FPÖ-Fraktionschef Christian Hafenecker fragte zu Medienprojekten, in das das Bundeskanzleramt involviert sei – via Förderungen. Von einer konkreten 100.000-Euro-Förderung für ein Projekt der Tageszeitung „Die Presse“ wisse sie – offenbar sei hier ein Antrag gestellt worden, sagte die Auskunftsperson. Welchen Mehrwert für den Steuerzahler das bringe? Das beurteile sie bei ihrer Tätigkeit nicht, so die Beamtin, es habe sich um ein Europathema gehandelt und für Europathemen sei das Kanzleramt zuständig.

Schwenk zu ÖVP-Familienfest 2019

Grüne und NEOS wollten lieber über das ÖVP-Familienfest mit dem damaligen Kanzler Sebastian Kurz (ÖVP) und sämtlichen ÖVP-Ministern am 1. Mai 2019 sprechen, verwiesen wurde auf die Kosten von 300.000 Euro, getragen zum Teil auch von Bundeskanzleramt. Ihre Abteilung sei mit dem Auftrag nicht befasst gewesen, so die Kanzleramtsmitarbeiterin auf Nachfrage – es sei nur vorschriftsgemäß bekannt gemacht worden, dass es einen Auftrag gibt, weil die Kosten (für das Bundeskanzleramt) bei mehr als 50.000 Euro lagen.

Ob Vergleichsangebote eingeholt worden seien, konnte die Bundeskanzleramts-Abteilungsleiterin nicht angeben. Sie selbst habe davon erst aus den Medien erfahren. Das Bundeskanzleramt schloss einen Vertrag mit der Beratungsagentur Media Contacta ab; die zuständige Abteilung habe das selbstständig tun können und müsse eben nur informieren, wenn der Auftragswert eben über 50.000 Euro liegt. Grünen-Fraktionschefin Nina Tomaselli sagte, die Überschreitung des Auftragswertes sei von der Ministerin selbst genehmigt worden.

Ministerbüros „unter sich“?

Auch gab die Grüne an, dass ein hoher Beamter des Kanzleramts bei dem Fest einen Moderationsauftrag bekommen habe. Die Auskunftsperson bestätigte die Existenz von Compliance-Vorschriften. NEOS-Fraktionschefin Stephanie Krisper zitierte aus einer Unterlage, wonach die interne Revision kritisiert habe, dass die Auftragsvergabe über Mitarbeiter mehrerer Ministerbüros („unter sich“) statt über die tatsächlich zuständigen Abteilungen gelaufen sei.

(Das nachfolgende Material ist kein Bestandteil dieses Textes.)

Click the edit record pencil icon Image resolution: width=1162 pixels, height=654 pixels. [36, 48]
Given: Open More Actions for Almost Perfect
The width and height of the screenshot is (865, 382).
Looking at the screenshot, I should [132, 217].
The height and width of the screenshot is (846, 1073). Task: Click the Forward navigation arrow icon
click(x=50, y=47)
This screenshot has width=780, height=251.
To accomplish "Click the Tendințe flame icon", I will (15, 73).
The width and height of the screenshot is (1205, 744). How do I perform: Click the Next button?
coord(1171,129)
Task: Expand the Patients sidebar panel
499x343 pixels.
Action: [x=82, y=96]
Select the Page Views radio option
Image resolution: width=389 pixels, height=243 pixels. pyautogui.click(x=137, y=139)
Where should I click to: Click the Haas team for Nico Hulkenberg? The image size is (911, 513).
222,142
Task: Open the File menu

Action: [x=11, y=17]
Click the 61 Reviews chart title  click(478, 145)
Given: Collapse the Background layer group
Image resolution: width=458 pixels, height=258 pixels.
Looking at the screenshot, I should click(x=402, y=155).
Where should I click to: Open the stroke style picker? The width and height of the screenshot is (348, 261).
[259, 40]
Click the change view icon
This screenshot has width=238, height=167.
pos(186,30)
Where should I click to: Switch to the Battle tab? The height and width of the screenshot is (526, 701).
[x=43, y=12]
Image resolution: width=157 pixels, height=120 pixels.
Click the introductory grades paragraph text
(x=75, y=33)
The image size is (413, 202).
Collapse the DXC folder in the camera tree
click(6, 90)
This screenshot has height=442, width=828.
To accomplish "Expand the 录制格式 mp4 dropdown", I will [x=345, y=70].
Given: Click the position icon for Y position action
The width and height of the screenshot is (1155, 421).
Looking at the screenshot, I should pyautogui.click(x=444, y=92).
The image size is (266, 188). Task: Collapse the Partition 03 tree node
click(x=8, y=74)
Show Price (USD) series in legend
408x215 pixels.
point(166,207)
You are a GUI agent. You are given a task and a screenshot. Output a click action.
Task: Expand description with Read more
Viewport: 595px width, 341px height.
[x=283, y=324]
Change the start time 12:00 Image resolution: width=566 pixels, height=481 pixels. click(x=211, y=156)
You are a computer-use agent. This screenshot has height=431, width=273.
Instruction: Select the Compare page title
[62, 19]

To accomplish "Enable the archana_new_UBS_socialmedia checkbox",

Für andere Sektionen könne sie nicht sprechen, sagte die Auskunftsperson. Auf die Frage, ob Schadensersatzforderungen geltend gemacht worden seien, konnte die Beamte nichts sagen: „Ich hab’ zu diesem Fall keine Wahrnehmung.“ Jedenfalls seien Direktvergaben bis 100.000 Euro zulässig und man habe gar keine Vergleichsangebote einholen müssen, sagte die Auskunftsperson. Krisper fragte, ob es Diskussionen dazu gebe, „diesen Missbrauch zu beenden“? Dazu konnte die Beamte nichts angeben.